After looking at the Janus earnings, its $0.25 in earnings per share (EPS) was slightly above the $0.24 consensus estimate. Revenues of $267.8 million came in short of the consensus estimate of $269.8 million but above the $247.6 million from the last quarter of 2014. The driver here for earnings beating but with light revenues is that the operating expenses were not as high as some might have expected.
The amount of capital (assets) flows were -$600 million if you exclude ETFs and exclude money markets. The bright spot here was stronger than expected inflows into fixed income.
Average assets under management during the fourth quarter 2015 were $191.2 billion compared with $192.1 billion during the third quarter 2015 and $179.2 billion during the fourth quarter 2014.
24/7 Wall St. looked into a report from Wells Fargo on this matter. The firm has an Outperform rating. They did not that inflows may include a Japanese institutional mandate that may limit the outperformance ahead. Wells Fargo said of the quarter:
Relative to our estimate, operating results were better than expected but this was offset by lower non-operating income… Advisory fees were above our view due to higher than expected average assets under management (AUM)… operating expenses were below our view mostly due to lower than expected compensation (ratio was 31.3%, the lowest in two years).
Janus itself also explained some performance issues and asset flows trends. The firm also outlined its expenses and a charge, stated as follows:
Fourth quarter 2015 revenues of $267.8 million decreased from third quarter 2015 due to lower investment management fees as a result of lower average assets under management. Higher negative performance fees also contributed to the decrease. Fourth quarter 2015 operating expenses of $187.0 million decreased from third quarter operating expenses of $190.4 million, primarily due to lower general, administrative and occupancy expense after third quarter 2015 expenses were higher from a charge related to an operational error.
Janus shares were last seen up 0.4% at $12.19 late on Tuesday. That is a lower gain than the broader markets might have indicated. Still, Janus shares hit a 52-week low of $11.33 on Tuesday versus a 52-week high of $18.98. It seems that the worries about the US equity markets may have trumped the big gains seen from Bill Gross joining the firm.

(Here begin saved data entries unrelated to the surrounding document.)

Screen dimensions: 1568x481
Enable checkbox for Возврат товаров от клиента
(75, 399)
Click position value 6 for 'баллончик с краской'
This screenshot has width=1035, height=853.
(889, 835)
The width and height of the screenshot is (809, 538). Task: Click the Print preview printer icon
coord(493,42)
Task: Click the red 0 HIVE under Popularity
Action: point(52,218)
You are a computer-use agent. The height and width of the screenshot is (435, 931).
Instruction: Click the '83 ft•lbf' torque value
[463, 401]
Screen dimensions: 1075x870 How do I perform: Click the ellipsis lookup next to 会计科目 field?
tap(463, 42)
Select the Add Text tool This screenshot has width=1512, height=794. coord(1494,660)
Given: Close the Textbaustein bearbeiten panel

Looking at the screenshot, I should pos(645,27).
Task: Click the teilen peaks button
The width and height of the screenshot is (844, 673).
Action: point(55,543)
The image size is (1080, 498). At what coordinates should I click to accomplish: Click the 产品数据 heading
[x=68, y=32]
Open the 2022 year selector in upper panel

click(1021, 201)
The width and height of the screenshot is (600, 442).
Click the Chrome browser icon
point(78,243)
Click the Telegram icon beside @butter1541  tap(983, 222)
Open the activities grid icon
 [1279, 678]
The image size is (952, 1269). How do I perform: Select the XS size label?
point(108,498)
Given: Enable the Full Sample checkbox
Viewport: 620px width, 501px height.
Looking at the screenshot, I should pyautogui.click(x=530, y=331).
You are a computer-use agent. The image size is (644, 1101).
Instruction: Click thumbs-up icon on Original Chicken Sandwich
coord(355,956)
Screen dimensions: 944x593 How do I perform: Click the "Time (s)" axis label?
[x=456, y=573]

For whatever this is worth, Janus shares were just above $11.00 before the Bill Gross announcement that he was joining the firm. The stock traded as high as almost $16 initially, retreated back to under $14.00, and then rallied to peak out closer to $18.50 on multiple occasions. Now it’s just back in the middle of where things were in between prices from before and after Bill Gross joined Janus.